Review of Papers on GIS Collection and Metadata Development, Session 7

NDIIPP Annual Meeting

July 9, 2008

1:00 – 2:30

Presenters: Nancy Hoebelheinrich – Stanford University Libraries, NGDA

Tracey Erwin – Stanford University, NGDA

Attendees:13

Hoebelheinrich’s presentation:

Reviewed 3 different methods for documenting geospatial data; PREMIS, CIESEN’s Guidelines for Electronic Records (GER), and FGDC’s content standard on the following criteria – environment, semantic underpinnings, domain specific terminology, provenance, data trustworthiness, data quality, and appropriate use.The review concluded that all had some strengths and weaknesses.

FGDC:

Pros: Rich in detail, ubiquity, and specific.

Cons: Complex, poor at describing file components relationships of a resource, poor at describing resources once in the archive.

GER:

Pros: Comprehensive, focused on preservation.

Cons: Not well known,no data dictionary, unclear on how to tag objects, and poor at describing resources once in the archive.

PREMIS:

Pros: Focused on preservation, can describe resources once in archive, can describe file component relationships of a resource.

Cons: Generic, so not specific enough for geospatial data, poor at documenting data quality, appropriate use, provenance, and data trustworthiness.

She concluded that a combination of PREMIS and FGDC’s content standard would likely be the best course, as PREMIS solves the pressing issue of describing a resource once it enters an archive, while FGDC solves the problems of specificity and detail.

Finally, the presentation noted current challenges:

-Unavailability of domain specific metadata, and how one might contact the data’s creators

-lack of accepted standard, how one determines what is truly necessary in using data sets

-getting more research done on “significant properties” or the last 4 criteria examined in the review.

Erwin’s Presentation

Erwin presented a paper that discussed creating collection development policies for geospatial data, and acquisition of geospatial data.

She noted that “a collection development policy is like a road map; it tells where you want to go, but it leaves out the pot holes and detours once you actually collect it.”

-Policies should serve as an example, or way to formalize geospatial data collection policies, determining what data is at-risk and needs to be archived.
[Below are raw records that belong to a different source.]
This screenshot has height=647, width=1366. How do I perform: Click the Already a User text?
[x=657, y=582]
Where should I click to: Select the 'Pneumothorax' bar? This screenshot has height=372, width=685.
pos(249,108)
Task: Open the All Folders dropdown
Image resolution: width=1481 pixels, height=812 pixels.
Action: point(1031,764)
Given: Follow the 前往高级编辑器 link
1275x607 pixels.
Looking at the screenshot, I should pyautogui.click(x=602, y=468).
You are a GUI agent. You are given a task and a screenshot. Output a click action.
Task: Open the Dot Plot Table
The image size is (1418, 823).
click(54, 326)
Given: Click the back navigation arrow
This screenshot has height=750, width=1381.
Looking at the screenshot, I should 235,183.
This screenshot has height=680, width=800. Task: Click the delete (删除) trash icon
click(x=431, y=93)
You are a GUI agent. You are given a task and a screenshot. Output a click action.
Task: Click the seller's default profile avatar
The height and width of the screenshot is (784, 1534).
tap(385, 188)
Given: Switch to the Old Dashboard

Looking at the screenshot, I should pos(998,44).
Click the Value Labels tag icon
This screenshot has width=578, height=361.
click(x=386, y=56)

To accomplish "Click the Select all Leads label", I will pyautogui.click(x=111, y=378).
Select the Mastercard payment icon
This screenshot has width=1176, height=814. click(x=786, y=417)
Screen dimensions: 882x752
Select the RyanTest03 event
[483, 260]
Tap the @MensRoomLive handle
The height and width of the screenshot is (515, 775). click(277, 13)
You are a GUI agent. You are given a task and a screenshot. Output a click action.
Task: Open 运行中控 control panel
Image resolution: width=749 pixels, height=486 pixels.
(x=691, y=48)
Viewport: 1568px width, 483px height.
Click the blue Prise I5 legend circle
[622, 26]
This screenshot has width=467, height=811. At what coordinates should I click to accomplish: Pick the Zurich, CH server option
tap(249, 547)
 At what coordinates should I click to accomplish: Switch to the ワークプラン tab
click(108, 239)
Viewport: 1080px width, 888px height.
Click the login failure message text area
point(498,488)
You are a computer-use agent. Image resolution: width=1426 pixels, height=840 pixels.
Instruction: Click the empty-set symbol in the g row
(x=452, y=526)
Collection development policies also address metadata format, versioning, proprietary formats, data set size, and ownership/access.

In developing policies, started with general policies and worked towards more specific ones.One of the main differences in geospatial data policies from simply a map collecting one, is that geospatial data policies have a much broader scope, collecting at a national level.

What was learned:

Metadata creation for digital works is time-consuming. An example presented is that some types of data (such as a cover for an atlas or a globe) has no coordinates, making it difficult to enter in a geospatial system. A related issue is that metadata for groups of files has to be attached to the entire group, so that nothing’s left out.

Additionally, in collecting data from sites that depend on traffic for funding, one needs to be able to redirect archive viewers back to the original site whenever possible, so they don’t lose page views from having their information archived.

Conclusion: One can’t just gather data then dump it in an archive; there are specific circumstances attached to what is archived, and it makes it a slower, more involved process. Collection is complex, labor intensive and challenging, and it helps if a person in one’s organization is focused on it, and that you have good policies on it.

Q and A:

Q: Concerning derived data sets, in Utah decisions are based on GIS, how does one keep track of it all?

A: Anything one can keep, especially the building blocks, the files, the executables, and if one can keep track of it within the stages of the project that helps.

Q: Can you explain what you mentioned on LOCKSS?

A: LOCKSS, which is based on replication, becomes unwieldy for large data sets due to the effort in replicating them many times over.

Q: What sort of criteria do you use for your collection policy?

A: Ultimately it’s subjective. We don’t have a definitive way to decide how often to collect a particular source of data (quarterly vs. annually) other than sitting down and discussing it. Over time we get a feel for it, but we still don’t know today what we’re going to need to look at 10, 20 years from now.